Exercise goal:
Copy out each of the following entries verbatim, leaving every line unchanged.

Supplied entries:
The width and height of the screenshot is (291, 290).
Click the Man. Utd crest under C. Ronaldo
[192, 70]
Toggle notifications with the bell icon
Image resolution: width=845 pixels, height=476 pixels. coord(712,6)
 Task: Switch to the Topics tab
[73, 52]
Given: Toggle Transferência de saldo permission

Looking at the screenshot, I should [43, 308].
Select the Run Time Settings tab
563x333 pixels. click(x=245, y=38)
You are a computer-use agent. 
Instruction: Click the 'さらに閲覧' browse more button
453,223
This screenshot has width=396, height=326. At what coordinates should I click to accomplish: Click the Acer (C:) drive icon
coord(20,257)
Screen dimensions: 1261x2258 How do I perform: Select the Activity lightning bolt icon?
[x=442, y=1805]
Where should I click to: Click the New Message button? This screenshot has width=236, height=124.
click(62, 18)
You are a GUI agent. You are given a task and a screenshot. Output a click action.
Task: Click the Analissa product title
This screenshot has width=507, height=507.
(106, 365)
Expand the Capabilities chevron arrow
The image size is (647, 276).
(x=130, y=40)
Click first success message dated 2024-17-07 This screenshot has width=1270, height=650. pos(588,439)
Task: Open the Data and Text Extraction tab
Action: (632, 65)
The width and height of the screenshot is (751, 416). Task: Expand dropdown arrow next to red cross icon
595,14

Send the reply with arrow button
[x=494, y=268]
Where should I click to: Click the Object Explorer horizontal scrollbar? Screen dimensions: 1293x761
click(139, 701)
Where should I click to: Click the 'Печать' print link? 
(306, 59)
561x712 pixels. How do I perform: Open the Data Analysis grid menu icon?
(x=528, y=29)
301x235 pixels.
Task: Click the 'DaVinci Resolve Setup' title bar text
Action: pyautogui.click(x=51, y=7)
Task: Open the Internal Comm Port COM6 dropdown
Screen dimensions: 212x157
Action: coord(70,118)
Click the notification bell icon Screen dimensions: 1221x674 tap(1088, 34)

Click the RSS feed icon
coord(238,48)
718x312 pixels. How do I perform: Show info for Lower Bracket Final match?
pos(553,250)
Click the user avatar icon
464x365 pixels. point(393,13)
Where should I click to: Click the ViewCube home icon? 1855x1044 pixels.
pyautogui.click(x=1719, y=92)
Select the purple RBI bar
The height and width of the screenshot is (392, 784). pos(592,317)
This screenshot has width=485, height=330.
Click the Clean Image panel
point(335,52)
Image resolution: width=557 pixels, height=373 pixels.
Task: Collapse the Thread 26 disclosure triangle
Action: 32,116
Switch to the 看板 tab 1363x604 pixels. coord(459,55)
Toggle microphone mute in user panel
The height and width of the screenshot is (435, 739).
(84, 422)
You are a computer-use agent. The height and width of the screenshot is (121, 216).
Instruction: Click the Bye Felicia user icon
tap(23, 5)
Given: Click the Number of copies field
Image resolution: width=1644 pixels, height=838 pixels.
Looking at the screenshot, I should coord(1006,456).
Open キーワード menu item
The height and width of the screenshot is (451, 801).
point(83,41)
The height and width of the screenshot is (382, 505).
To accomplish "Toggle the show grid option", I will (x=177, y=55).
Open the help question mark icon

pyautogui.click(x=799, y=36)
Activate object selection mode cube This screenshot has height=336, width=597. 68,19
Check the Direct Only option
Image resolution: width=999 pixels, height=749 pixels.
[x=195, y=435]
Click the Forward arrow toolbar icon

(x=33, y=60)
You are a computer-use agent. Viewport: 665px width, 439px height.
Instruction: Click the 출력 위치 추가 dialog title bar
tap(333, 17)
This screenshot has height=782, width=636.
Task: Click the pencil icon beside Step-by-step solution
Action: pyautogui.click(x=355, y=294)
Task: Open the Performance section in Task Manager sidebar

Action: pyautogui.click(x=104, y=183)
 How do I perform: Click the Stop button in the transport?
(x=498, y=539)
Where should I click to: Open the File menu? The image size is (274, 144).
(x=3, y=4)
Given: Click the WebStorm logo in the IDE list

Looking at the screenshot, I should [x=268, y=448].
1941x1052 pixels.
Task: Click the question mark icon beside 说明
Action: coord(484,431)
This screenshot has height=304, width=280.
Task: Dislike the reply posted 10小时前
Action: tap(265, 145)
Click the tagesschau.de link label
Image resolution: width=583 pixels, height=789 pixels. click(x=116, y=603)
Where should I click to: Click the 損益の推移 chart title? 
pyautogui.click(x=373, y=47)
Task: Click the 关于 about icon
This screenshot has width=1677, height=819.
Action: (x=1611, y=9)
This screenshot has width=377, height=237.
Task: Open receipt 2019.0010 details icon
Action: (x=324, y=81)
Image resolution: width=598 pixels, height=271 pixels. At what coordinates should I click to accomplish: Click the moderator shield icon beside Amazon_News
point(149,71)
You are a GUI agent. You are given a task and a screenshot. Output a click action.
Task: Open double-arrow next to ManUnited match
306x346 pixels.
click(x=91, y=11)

Response:
The width and height of the screenshot is (291, 290).
Click the Man. Utd crest under C. Ronaldo
[192, 70]
Toggle notifications with the bell icon
Image resolution: width=845 pixels, height=476 pixels. coord(712,6)
 Task: Switch to the Topics tab
[73, 52]
Given: Toggle Transferência de saldo permission

Looking at the screenshot, I should [43, 308].
Select the Run Time Settings tab
563x333 pixels. click(x=245, y=38)
You are a computer-use agent. 
Instruction: Click the 'さらに閲覧' browse more button
453,223
This screenshot has width=396, height=326. At what coordinates should I click to accomplish: Click the Acer (C:) drive icon
coord(20,257)
Screen dimensions: 1261x2258 How do I perform: Select the Activity lightning bolt icon?
[x=442, y=1805]
Where should I click to: Click the New Message button? This screenshot has width=236, height=124.
click(62, 18)
You are a GUI agent. You are given a task and a screenshot. Output a click action.
Task: Click the Analissa product title
This screenshot has width=507, height=507.
(106, 365)
Expand the Capabilities chevron arrow
The image size is (647, 276).
(x=130, y=40)
Click first success message dated 2024-17-07 This screenshot has width=1270, height=650. pos(588,439)
Task: Open the Data and Text Extraction tab
Action: (632, 65)
The width and height of the screenshot is (751, 416). Task: Expand dropdown arrow next to red cross icon
595,14

Send the reply with arrow button
[x=494, y=268]
Where should I click to: Click the Object Explorer horizontal scrollbar? Screen dimensions: 1293x761
click(139, 701)
Where should I click to: Click the 'Печать' print link? 
(306, 59)
561x712 pixels. How do I perform: Open the Data Analysis grid menu icon?
(x=528, y=29)
301x235 pixels.
Task: Click the 'DaVinci Resolve Setup' title bar text
Action: pyautogui.click(x=51, y=7)
Task: Open the Internal Comm Port COM6 dropdown
Screen dimensions: 212x157
Action: coord(70,118)
Click the notification bell icon Screen dimensions: 1221x674 tap(1088, 34)

Click the RSS feed icon
coord(238,48)
718x312 pixels. How do I perform: Show info for Lower Bracket Final match?
pos(553,250)
Click the user avatar icon
464x365 pixels. point(393,13)
Where should I click to: Click the ViewCube home icon? 1855x1044 pixels.
pyautogui.click(x=1719, y=92)
Select the purple RBI bar
The height and width of the screenshot is (392, 784). pos(592,317)
This screenshot has width=485, height=330.
Click the Clean Image panel
point(335,52)
Image resolution: width=557 pixels, height=373 pixels.
Task: Collapse the Thread 26 disclosure triangle
Action: 32,116
Switch to the 看板 tab 1363x604 pixels. coord(459,55)
Toggle microphone mute in user panel
The height and width of the screenshot is (435, 739).
(84, 422)
You are a computer-use agent. The height and width of the screenshot is (121, 216).
Instruction: Click the Bye Felicia user icon
tap(23, 5)
Given: Click the Number of copies field
Image resolution: width=1644 pixels, height=838 pixels.
Looking at the screenshot, I should coord(1006,456).
Open キーワード menu item
The height and width of the screenshot is (451, 801).
point(83,41)
The height and width of the screenshot is (382, 505).
To accomplish "Toggle the show grid option", I will (x=177, y=55).
Open the help question mark icon

pyautogui.click(x=799, y=36)
Activate object selection mode cube This screenshot has height=336, width=597. 68,19
Check the Direct Only option
Image resolution: width=999 pixels, height=749 pixels.
[x=195, y=435]
Click the Forward arrow toolbar icon

(x=33, y=60)
You are a computer-use agent. Viewport: 665px width, 439px height.
Instruction: Click the 출력 위치 추가 dialog title bar
tap(333, 17)
This screenshot has height=782, width=636.
Task: Click the pencil icon beside Step-by-step solution
Action: pyautogui.click(x=355, y=294)
Task: Open the Performance section in Task Manager sidebar

Action: pyautogui.click(x=104, y=183)
 How do I perform: Click the Stop button in the transport?
(x=498, y=539)
Where should I click to: Open the File menu? The image size is (274, 144).
(x=3, y=4)
Given: Click the WebStorm logo in the IDE list

Looking at the screenshot, I should [x=268, y=448].
1941x1052 pixels.
Task: Click the question mark icon beside 说明
Action: coord(484,431)
This screenshot has height=304, width=280.
Task: Dislike the reply posted 10小时前
Action: tap(265, 145)
Click the tagesschau.de link label
Image resolution: width=583 pixels, height=789 pixels. click(x=116, y=603)
Where should I click to: Click the 損益の推移 chart title? 
pyautogui.click(x=373, y=47)
Task: Click the 关于 about icon
This screenshot has width=1677, height=819.
Action: (x=1611, y=9)
This screenshot has width=377, height=237.
Task: Open receipt 2019.0010 details icon
Action: (x=324, y=81)
Image resolution: width=598 pixels, height=271 pixels. At what coordinates should I click to accomplish: Click the moderator shield icon beside Amazon_News
point(149,71)
You are a GUI agent. You are given a task and a screenshot. Output a click action.
Task: Open double-arrow next to ManUnited match
306x346 pixels.
click(x=91, y=11)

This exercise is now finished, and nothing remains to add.